Many may believe there is no treasure left in the ocean. No tombs left to plunder or hidden cities undiscovered. But the legend that whirs around these unreleased albums makes them as precious as any treasure trove or ancient tome.
Our hearts are all the heavier for the Univeral fires that were almost snuffed from public vision in 2008. Decades of iconic recordings and 500,000 tapes were lost. Everyone from Nirvana to Billie Holiday had masters burnt amongst the wreckage.
Nevertheless, there remains a number of legendary unreleased albums gathering dust in a lost vault somewhere around the world and we have endeavoured to find them.
The ones that got away: these are the most legendary unreleased albums of all time. Only time will tell if they will ever see the light of day.
Jimi Hendrix – Black Gold (1970)
Almost as legendary as the musician behind it is the story of Black Gold. At the dawn of the ’70s, Hendrix sought to pen tunes that reached beyond the conventions of rock n roll music.
“Pieces. I guess that’s what you call it,” he told Rolling Stone. “Like movements. I’ve been writing some of those.”
One fateful day, Jimi grabbed his Martin acoustic and recorded a 16-song suite onto some cassettes. Scratching Black Gold on the label, he gave them to drummer Mitch Mitchell to work out parts. A few weeks later Hendrix died and Mitchell had misplaced the tapes. They were unfound for two decades.
Presume lost or stolen, many mysterious rumours circulated about their whereabouts or if they even existed at all. In 1992 the conundrum was partially solved when Mitch Mitchell rediscovered the missing tapes. Six tracks had been completed and issued on posthumous albums, but the other nine were unique to the tape.

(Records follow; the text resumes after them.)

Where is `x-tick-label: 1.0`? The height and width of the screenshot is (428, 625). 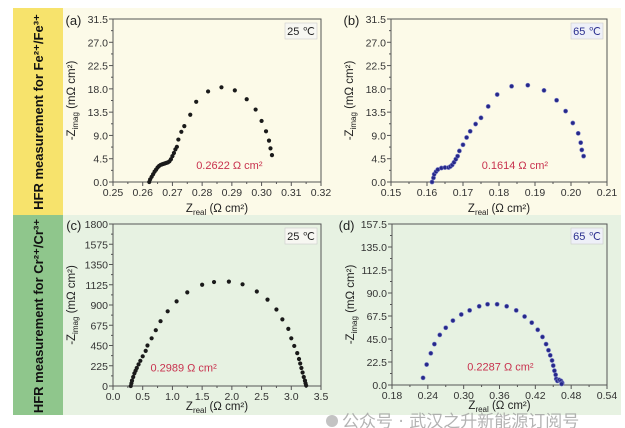
x-tick-label: 1.0 is located at coordinates (172, 397).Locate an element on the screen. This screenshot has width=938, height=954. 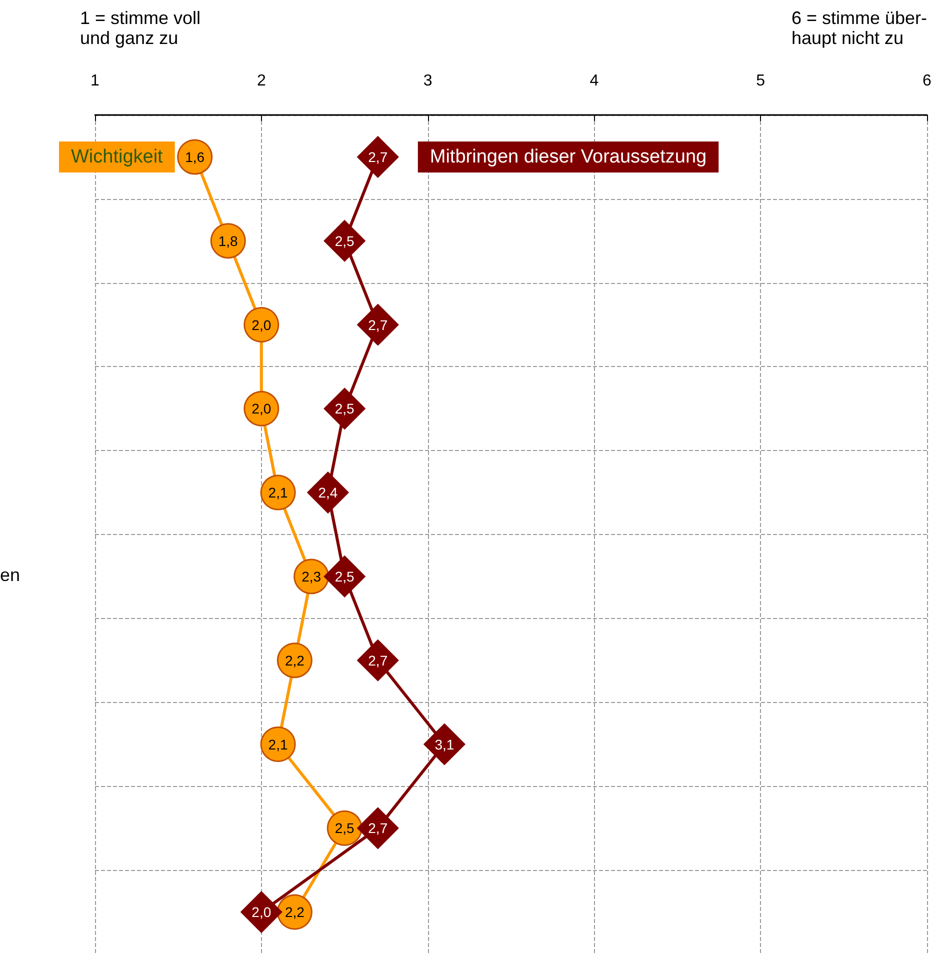
text: en is located at coordinates (10, 575). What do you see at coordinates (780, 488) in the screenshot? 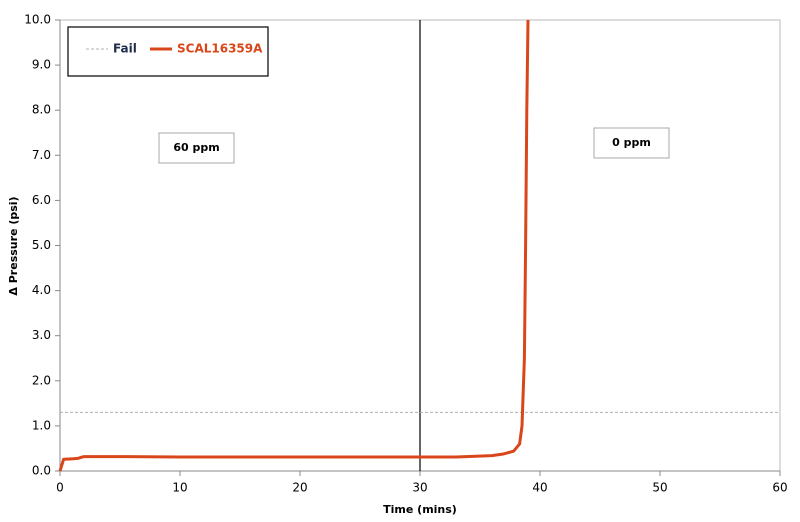
I see `x-tick-label: 60` at bounding box center [780, 488].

After much legal dispute, the Hendrix estate had promised to deliver Black Gold at some point “this decade.”
The only track that has been officially released is Suddenly November Morning. Check it below:
The Doors – Celebration of the Lizard (1968)

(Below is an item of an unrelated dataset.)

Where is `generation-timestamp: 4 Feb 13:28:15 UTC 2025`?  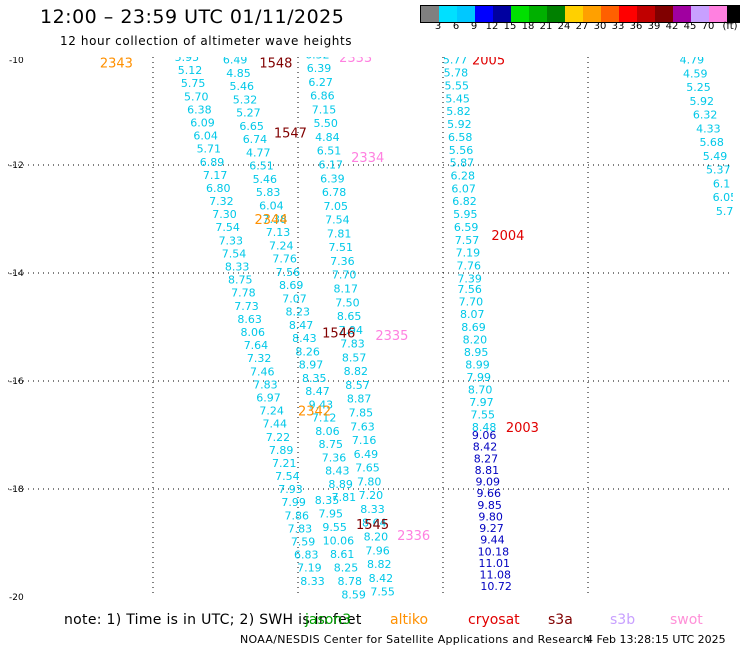
generation-timestamp: 4 Feb 13:28:15 UTC 2025 is located at coordinates (656, 640).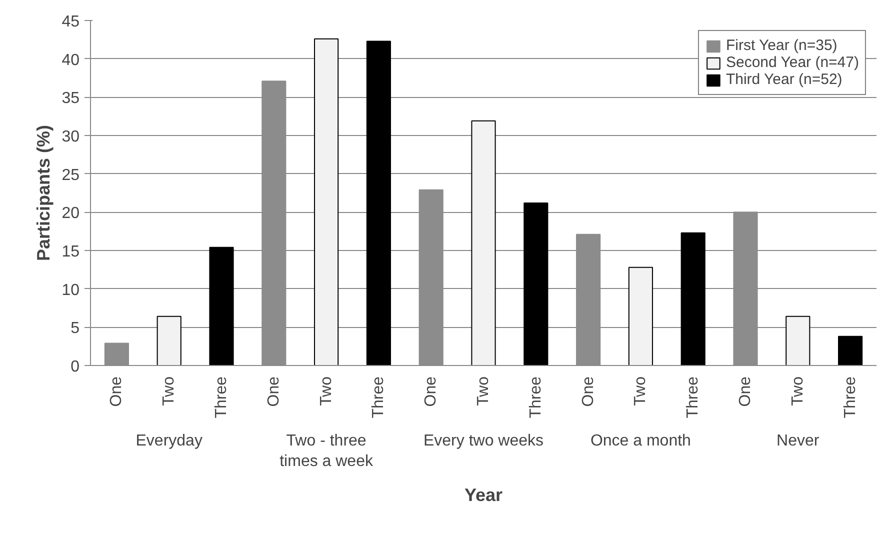 Image resolution: width=886 pixels, height=545 pixels. I want to click on y-axis-title: Participants (%), so click(44, 193).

In 1968, The Doors began recording their third album at TTG Studios in Hollywood, however, the sessions quickly came to a close due to a lack of new songs. Their first two albums were comprised of live material the quartet were playing before being discovered and to put it bluntly, the well had run dry.
As a result, they focused on recording music to Jim Morrison’s surrealistic poems entitled Celebration of the Lizard. The track was slated to cover a whole side of the album but it was difficult to capture and later shortened. After numerous attempts, producer Paul Rothchild convinced the band to abandon the conceptual piece.
Once Morrison realized his poetic masterpiece would not materialise he began showing up to sessions drunk as a lord and lost interest in recording a third album. The band reconvened to create what would later become Waiting For The Sun.
Celebration of the Lizard was performed several times at The Doors concerts and a version can be heard on the Absolutely Live 1970 double album.
Green Day – Cigarettes & Valentines (2003)
Cigarettes & Valentines was to be Green Day’s follow up their 2000 album Warning. In November 2002, the record was almost complete when the master tapes were mysteriously stolen from the band’s studio.
Rather than re-recording the album they decided to start from scratch which may have been a blessing in disguise, leading to the creation of American Idiot in 2004. They later recovered some of the material which became B-Sides to the singles on American Idiot. The unreleased songs are rumoured to be driving punk to the likeness of their earlier albums Kerplunk and Insomniac.
“It’s pretty much in the vault right now,” Billy Joe Armstrong told NME, “There was the one song, ‘Cigarettes and Valentines’ that we brought out live, I don’t know, we’ll see if any of that stuff ends up seeing the light of day.”
Jeff Beck – The Motown Album (1970)
Beck employed drummer Cozy Powell and producer Mickey Most and began working with the renowned Motown session group the Funk Brothers. They purportedly recorded an album worth of material that is yet to see release.
Beck has stated that some of the 10 tracks were written by the famous Holland-Dozier-Holland Motown songwriting team and the only evidence of the album’s existence is a single cassette copy that he keeps in his private audio archive.
Bruce Springsteen – Electric Nebraska (1982)
In 1982, Bruce Springsteen recorded a number of demos eventually named Nebraska. He then hit the studio to rehearse and record with the entire E Street Band and see the songs take full form. After lengthy recording sessions, Springsteen threw a curveball and released his original demos instead.
Rumours soon began to circulate that there was another version of the album dubbed Electric Nebraska. Over the years it has become a rare collector’s item among fans of The Boss. Of late, Springsteen has been authorising various archival releases and the rumours are once again hinting that the lost album will soon reach the hands of the public.